We plan on providing baseline ranking and response generation methods. 

Submission Classes

There are two submission classes:

  • Automatic: No manually labeled data can be used for this run type. This means that the models should solely rely on the current utterance, and the converation context (i.e., previous user utterance and system’s canonical responses). Moreover, systems should not use the ptkb_provenance fields from the current or previous turns. They should have a module to automatically identify the relevant PTKB statements (for an example, see the Getting Started part of the website).

  • Manual: The manual runs can use the manually annotated data in the models. This includes the following:

    1. The manual rewritten utterance of the current utterance
    2. The ground-truth relevant PTKB statements (ptkb_provenance) of the current utterance
    3. The ground-truth relevant PTKB statements (ptkb_provenance) of previous turns.

Note. In either run type, the participants are not allowed to use any information from the future. In other words, you should assume that for each turn, the only available information is up and including the current user utterance -- the system reponse of the current turn, as well as anything beyond that are hidden.

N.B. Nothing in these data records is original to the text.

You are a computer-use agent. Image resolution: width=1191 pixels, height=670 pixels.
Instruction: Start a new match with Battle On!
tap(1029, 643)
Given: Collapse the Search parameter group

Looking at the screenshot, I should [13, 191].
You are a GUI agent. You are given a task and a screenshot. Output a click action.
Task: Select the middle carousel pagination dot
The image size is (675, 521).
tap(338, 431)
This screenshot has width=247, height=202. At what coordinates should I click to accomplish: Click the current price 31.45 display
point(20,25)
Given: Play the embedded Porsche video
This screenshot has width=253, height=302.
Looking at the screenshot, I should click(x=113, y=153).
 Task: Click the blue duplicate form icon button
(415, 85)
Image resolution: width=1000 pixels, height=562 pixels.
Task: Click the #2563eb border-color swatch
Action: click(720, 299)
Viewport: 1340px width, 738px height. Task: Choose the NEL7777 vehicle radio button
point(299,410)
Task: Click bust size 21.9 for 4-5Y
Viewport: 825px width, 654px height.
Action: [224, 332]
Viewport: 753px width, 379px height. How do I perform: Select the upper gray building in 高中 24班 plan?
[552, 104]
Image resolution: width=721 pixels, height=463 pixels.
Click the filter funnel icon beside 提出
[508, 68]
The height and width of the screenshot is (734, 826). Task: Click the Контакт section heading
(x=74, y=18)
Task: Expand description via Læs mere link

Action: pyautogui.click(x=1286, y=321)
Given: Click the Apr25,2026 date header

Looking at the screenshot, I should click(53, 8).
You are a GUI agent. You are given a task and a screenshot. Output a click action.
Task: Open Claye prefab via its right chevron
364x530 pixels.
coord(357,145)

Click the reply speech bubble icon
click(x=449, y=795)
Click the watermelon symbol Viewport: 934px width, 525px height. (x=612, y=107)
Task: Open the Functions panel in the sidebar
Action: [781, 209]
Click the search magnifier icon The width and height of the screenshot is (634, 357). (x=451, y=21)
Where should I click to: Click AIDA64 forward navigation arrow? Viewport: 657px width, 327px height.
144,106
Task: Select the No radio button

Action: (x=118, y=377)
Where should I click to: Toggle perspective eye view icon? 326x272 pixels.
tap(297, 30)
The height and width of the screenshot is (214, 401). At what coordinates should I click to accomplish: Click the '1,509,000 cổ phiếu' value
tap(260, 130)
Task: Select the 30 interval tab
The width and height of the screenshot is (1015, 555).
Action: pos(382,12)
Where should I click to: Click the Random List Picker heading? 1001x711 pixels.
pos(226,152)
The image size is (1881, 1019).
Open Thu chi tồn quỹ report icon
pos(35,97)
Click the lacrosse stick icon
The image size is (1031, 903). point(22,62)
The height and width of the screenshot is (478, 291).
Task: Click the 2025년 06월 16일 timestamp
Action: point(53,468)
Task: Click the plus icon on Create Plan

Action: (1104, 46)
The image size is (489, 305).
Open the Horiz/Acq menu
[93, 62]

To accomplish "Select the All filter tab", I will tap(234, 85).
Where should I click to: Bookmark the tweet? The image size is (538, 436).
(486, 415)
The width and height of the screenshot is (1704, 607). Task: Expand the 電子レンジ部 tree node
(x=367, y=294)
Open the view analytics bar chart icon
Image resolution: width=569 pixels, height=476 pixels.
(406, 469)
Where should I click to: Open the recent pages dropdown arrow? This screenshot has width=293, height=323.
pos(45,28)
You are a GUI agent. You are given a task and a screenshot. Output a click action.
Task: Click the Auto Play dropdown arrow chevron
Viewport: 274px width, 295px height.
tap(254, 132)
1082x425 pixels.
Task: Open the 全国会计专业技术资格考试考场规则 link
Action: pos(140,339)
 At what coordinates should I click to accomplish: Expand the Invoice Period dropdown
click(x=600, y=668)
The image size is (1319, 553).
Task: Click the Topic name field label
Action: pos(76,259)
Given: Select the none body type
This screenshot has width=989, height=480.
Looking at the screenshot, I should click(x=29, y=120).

In the submission form, we will ask the pariticpants to mark which data sources they used in the manual submissions. You may either use some or all available lableled data, but this should be clearly specified in the run submission form.

Important Points Regarding Submissions

  • Title of the topic cannot be used.

  • All fields within the run, as shown in the sample on this website, are mandatory. You may choose not to submit a PTKB statement ranking; in this case, the ptkb_provenance field may be kept empty in the run; however, it must be present.

  • The passage_provenance field can have up to 1000 passages -- less is ok but not more.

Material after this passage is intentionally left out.